El cine de Thom Andersen tiene al propio cine como protagonista. Sus películas son, mayoritariamente, ensayos realizados a partir de diversas fórmulas, unas divulgativas, algunas más analíticas y otras tan sugerentes como herméticas, abstractas y hasta poéticas. Todas, en cualquier caso, nos enfrentan a unas imágenes infiltradas desde las pantallas a nuestro imaginario, pero sobre las que no nos cuestionamos apenas nada, ni sobre su origen, ni sobre su efecto en nuestra idea de la realidad o sobre las relaciones que se establecen entre ellas y el resto de expresiones artísticas e intelectuales. De hecho, al ser preguntado por el cineasta que más le ha influenciado en la filmación de los paisajes, Andersen nos dice: «En realidad, el que más lo ha hecho es un fotógrafo, Walker Evans. Ha formado parte de mi consciencia y mi inconsciente desde mi adolescencia».

Las imágenes que aquí aparecen son como su trabajo, reflejo de una compleja fascinación por el cine, inquietante por la manera en que revela el alcance de su impacto como medio: la gran fábrica de imágenes es, inevitablemente, una gran fábrica de ideas, aunque estas no lleguen siempre en los modos previstos.

Nada en el cine muere en los confines de la pantalla; la comedia más alocada y el guion menos verosímil nos llegan rodados, localizados o interpretados de manera que pueden resultar memorables, significativos y transformadores, aunque esos efectos no siempre sean evidentes ni inmutables. Es una manera de entender el cine que ni siquiera tiene que ver con la «calidad» o valoración crítica de una película. Un buen ejemplo es la imagen de un tren llegando a una estación, un motivo fundacional y recurrente en la experiencia cinematográfica y que da inicio a una rica y curiosa relación entre un medio y otro, el ferrocarril y el cine, que nada aparentemente tienen que ver el uno con el otro, pero que las formas, el sonido, la narrativa y el psicoanálisis se empeñan en vincular.

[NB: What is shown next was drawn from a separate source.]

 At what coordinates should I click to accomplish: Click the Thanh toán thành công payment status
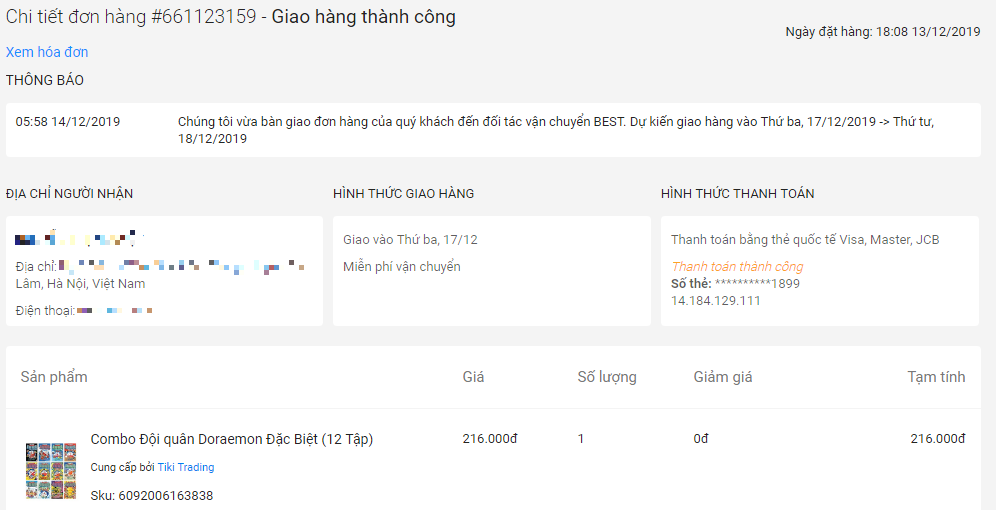(x=737, y=267)
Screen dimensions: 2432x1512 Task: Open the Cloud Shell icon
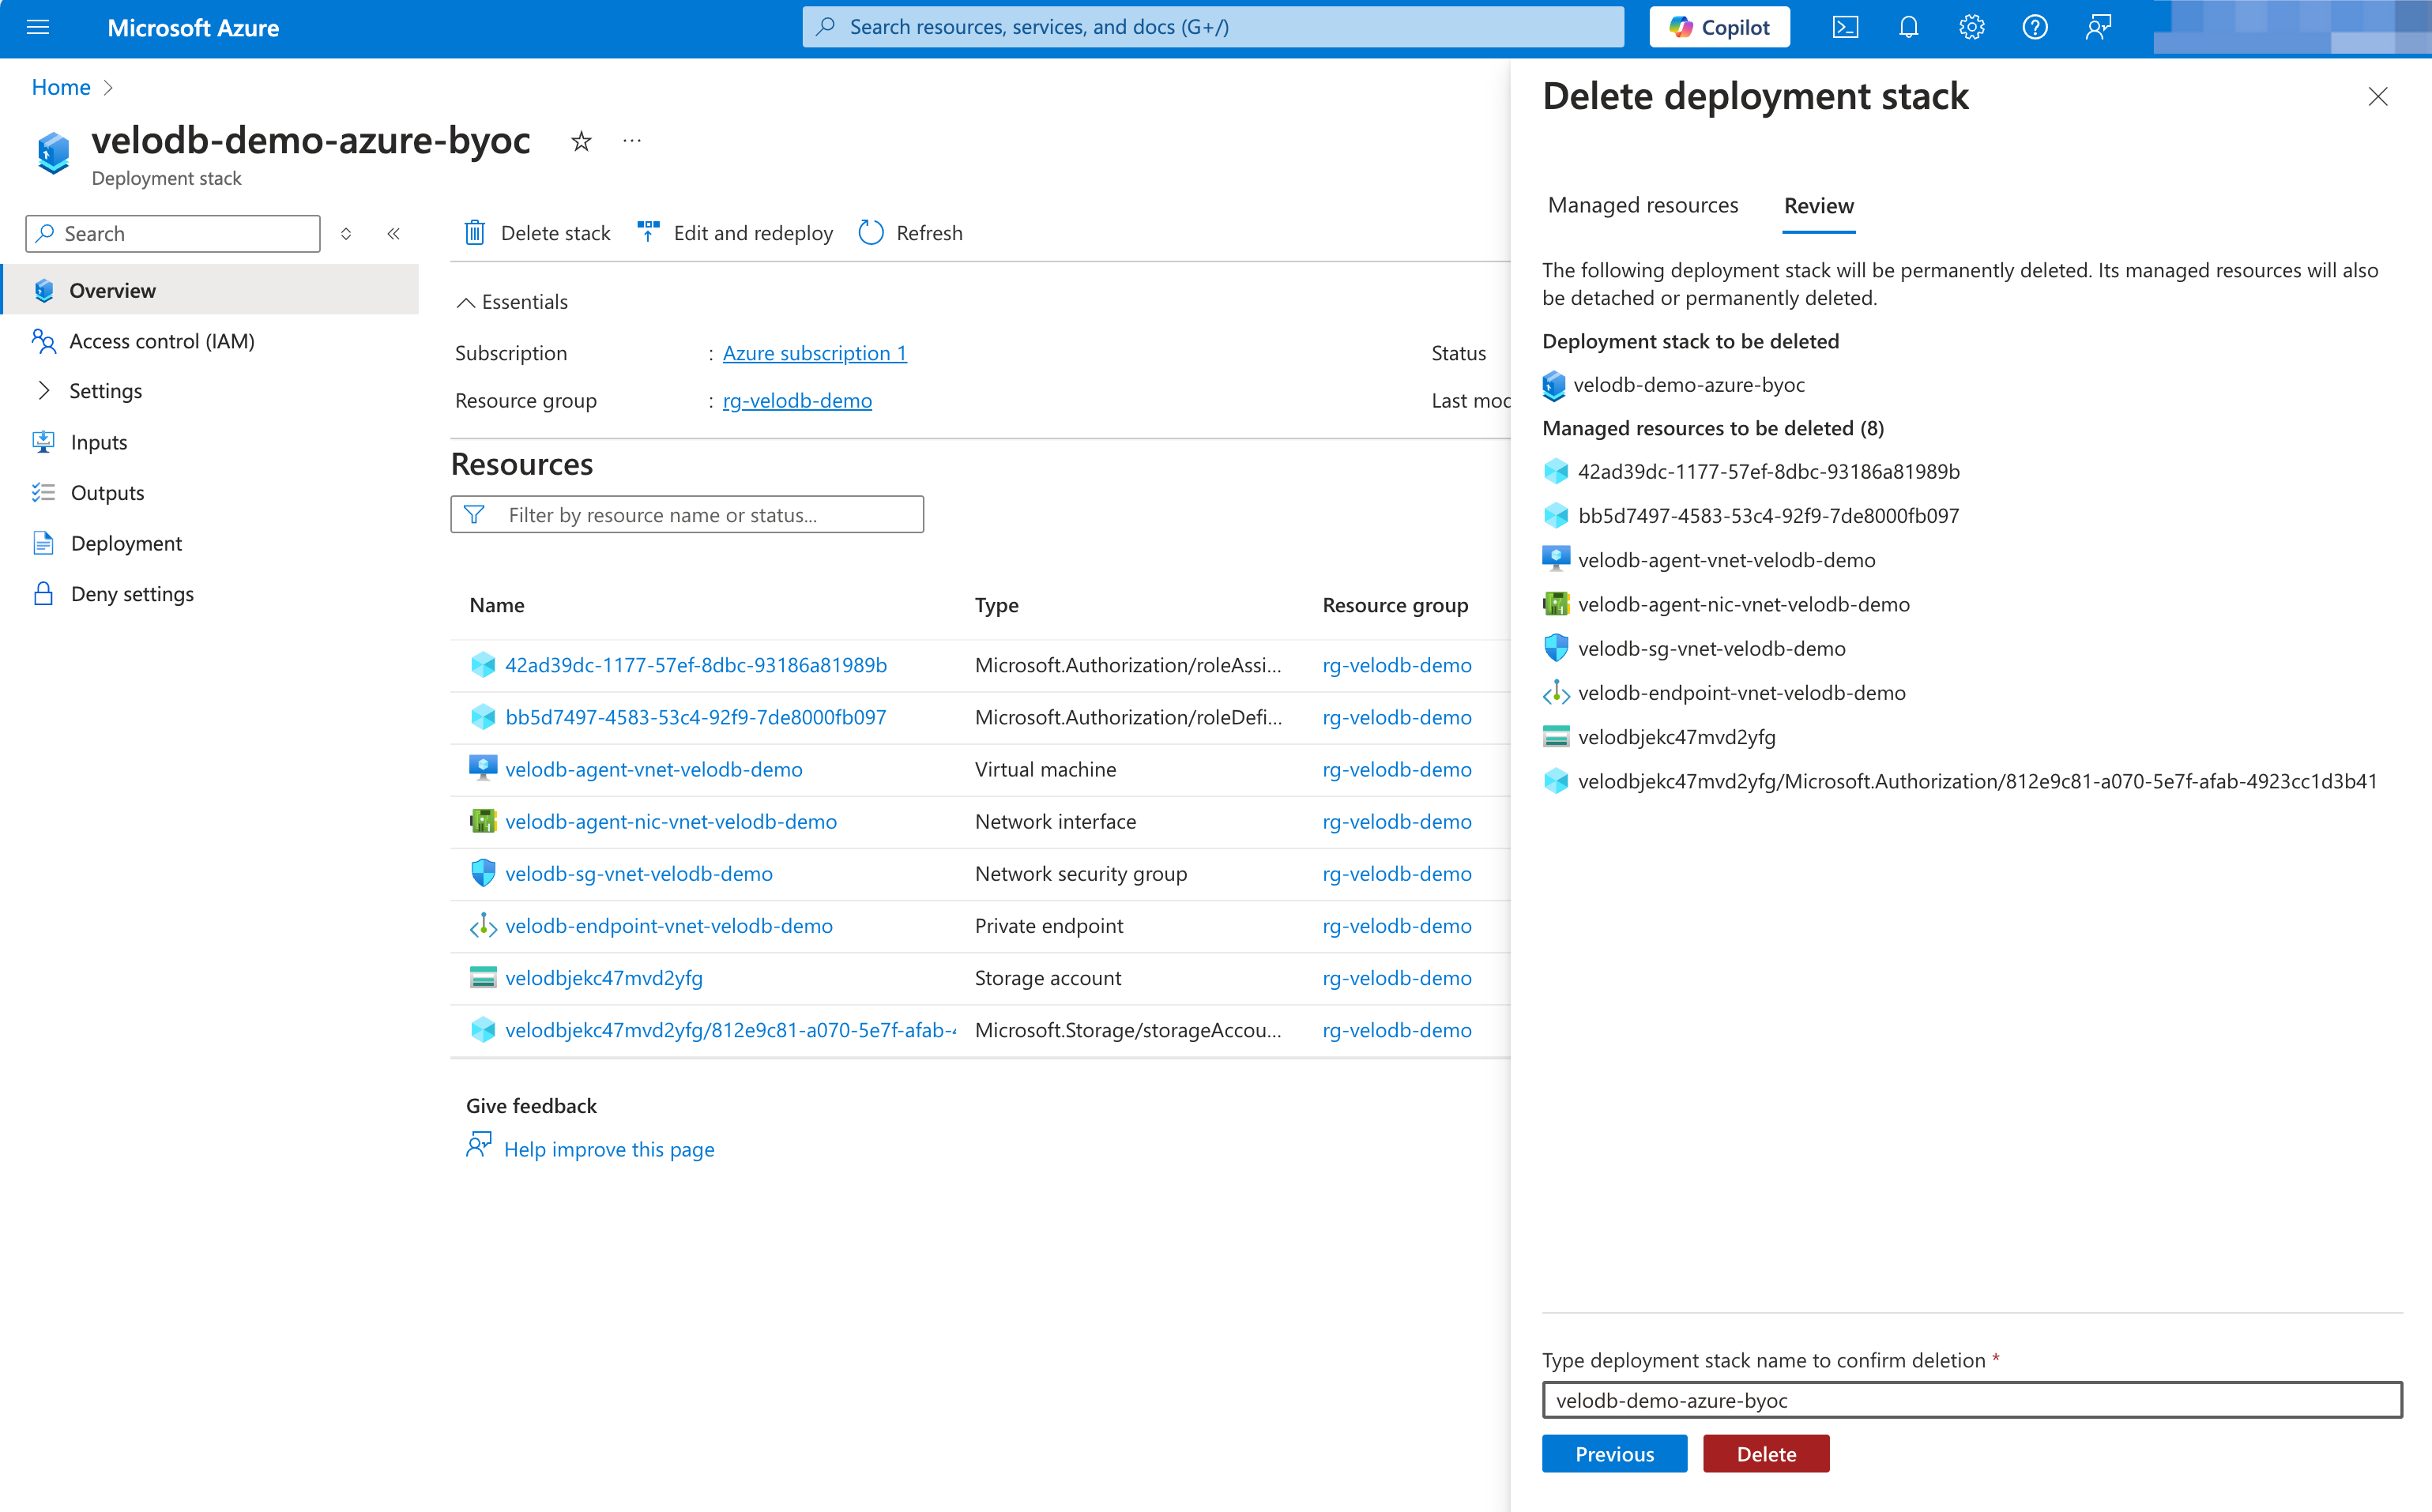[x=1845, y=27]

La primera imagen, pues, podría ser de aquel tren llegando a La Ciotat de los hermanos Lumière, o el de cualquier otra película firmada por Ruttman, Ozu, Hitchcock o Leone, presente o no en A Train Arrives at the Station (2016), el cortometraje que Andersen presentó del siguiente modo: «Esta película fue como un regalo para mí. No reclamo nada en ella, ni tampoco ofrezco excusas por ella. Es resultado del trabajo realizado para The Thoughts That Once We Had (2015). Hubo un plano que debimos retirar y cuya pérdida lamenté especialmente. Se trata de un plano en el que un tren hace su entrada en la estación de Tokio, extraído de The Only Son (1936), de Ozu. Así que decidí hacer una película a partir de este plano, una antología de trenes llegando a la estación. Reuní 26 escenas o planos de películas rodadas entre 1904 y 2015. Su estructura es simple: cada escena en blanco y negro de la primera parte rima con otra secuencia en color de la segunda. De modo que el primer plano y el último muestran trenes llegando a estaciones japonesas desde ángulos bajos. En el primero (The Only Son), el tren avanza hacia la derecha, y en último plano el tren lo hace hacia la izquierda. Un tren bala ha sustituido a una locomotora de vapor. De modo que he vuelto a hacer un film estructural, aunque esa no fuera la intención original».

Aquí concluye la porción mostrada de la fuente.